### Provided material ###
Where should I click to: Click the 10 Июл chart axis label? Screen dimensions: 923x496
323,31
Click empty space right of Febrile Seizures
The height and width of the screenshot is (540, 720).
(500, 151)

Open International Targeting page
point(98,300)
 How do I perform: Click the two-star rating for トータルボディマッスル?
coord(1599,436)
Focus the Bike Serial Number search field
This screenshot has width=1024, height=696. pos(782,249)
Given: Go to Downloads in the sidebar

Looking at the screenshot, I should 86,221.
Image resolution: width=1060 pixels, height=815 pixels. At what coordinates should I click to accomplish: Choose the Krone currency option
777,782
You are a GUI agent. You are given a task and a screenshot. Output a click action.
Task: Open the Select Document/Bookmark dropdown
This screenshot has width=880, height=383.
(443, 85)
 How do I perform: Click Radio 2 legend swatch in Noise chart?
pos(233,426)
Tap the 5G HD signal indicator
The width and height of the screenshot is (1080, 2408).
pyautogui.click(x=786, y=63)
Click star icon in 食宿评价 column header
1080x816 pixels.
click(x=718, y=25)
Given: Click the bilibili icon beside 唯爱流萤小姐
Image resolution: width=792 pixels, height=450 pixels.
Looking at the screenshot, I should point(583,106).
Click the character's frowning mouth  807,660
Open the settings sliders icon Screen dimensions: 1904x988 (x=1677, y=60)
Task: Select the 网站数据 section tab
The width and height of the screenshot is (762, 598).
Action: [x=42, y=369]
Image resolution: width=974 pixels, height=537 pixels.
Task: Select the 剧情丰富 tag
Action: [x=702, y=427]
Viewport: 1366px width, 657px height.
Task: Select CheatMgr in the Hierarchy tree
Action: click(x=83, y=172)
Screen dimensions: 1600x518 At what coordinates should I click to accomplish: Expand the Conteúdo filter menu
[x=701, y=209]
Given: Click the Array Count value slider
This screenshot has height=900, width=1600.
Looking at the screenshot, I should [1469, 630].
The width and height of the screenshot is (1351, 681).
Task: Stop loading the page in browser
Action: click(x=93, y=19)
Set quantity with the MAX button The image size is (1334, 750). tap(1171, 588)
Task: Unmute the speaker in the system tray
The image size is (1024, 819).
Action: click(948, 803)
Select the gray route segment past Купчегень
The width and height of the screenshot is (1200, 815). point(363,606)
###
Repeat each entry word for word.

Where should I click to: Click the 10 Июл chart axis label? Screen dimensions: 923x496
323,31
Click empty space right of Febrile Seizures
The height and width of the screenshot is (540, 720).
(500, 151)

Open International Targeting page
point(98,300)
 How do I perform: Click the two-star rating for トータルボディマッスル?
coord(1599,436)
Focus the Bike Serial Number search field
This screenshot has width=1024, height=696. pos(782,249)
Given: Go to Downloads in the sidebar

Looking at the screenshot, I should 86,221.
Image resolution: width=1060 pixels, height=815 pixels. At what coordinates should I click to accomplish: Choose the Krone currency option
777,782
You are a GUI agent. You are given a task and a screenshot. Output a click action.
Task: Open the Select Document/Bookmark dropdown
This screenshot has width=880, height=383.
(443, 85)
 How do I perform: Click Radio 2 legend swatch in Noise chart?
pos(233,426)
Tap the 5G HD signal indicator
The width and height of the screenshot is (1080, 2408).
pyautogui.click(x=786, y=63)
Click star icon in 食宿评价 column header
1080x816 pixels.
click(x=718, y=25)
Given: Click the bilibili icon beside 唯爱流萤小姐
Image resolution: width=792 pixels, height=450 pixels.
Looking at the screenshot, I should point(583,106).
Click the character's frowning mouth  807,660
Open the settings sliders icon Screen dimensions: 1904x988 (x=1677, y=60)
Task: Select the 网站数据 section tab
The width and height of the screenshot is (762, 598).
Action: [x=42, y=369]
Image resolution: width=974 pixels, height=537 pixels.
Task: Select the 剧情丰富 tag
Action: [x=702, y=427]
Viewport: 1366px width, 657px height.
Task: Select CheatMgr in the Hierarchy tree
Action: click(x=83, y=172)
Screen dimensions: 1600x518 At what coordinates should I click to accomplish: Expand the Conteúdo filter menu
[x=701, y=209]
Given: Click the Array Count value slider
This screenshot has height=900, width=1600.
Looking at the screenshot, I should [1469, 630].
The width and height of the screenshot is (1351, 681).
Task: Stop loading the page in browser
Action: click(x=93, y=19)
Set quantity with the MAX button The image size is (1334, 750). tap(1171, 588)
Task: Unmute the speaker in the system tray
The image size is (1024, 819).
Action: click(948, 803)
Select the gray route segment past Купчегень
The width and height of the screenshot is (1200, 815). point(363,606)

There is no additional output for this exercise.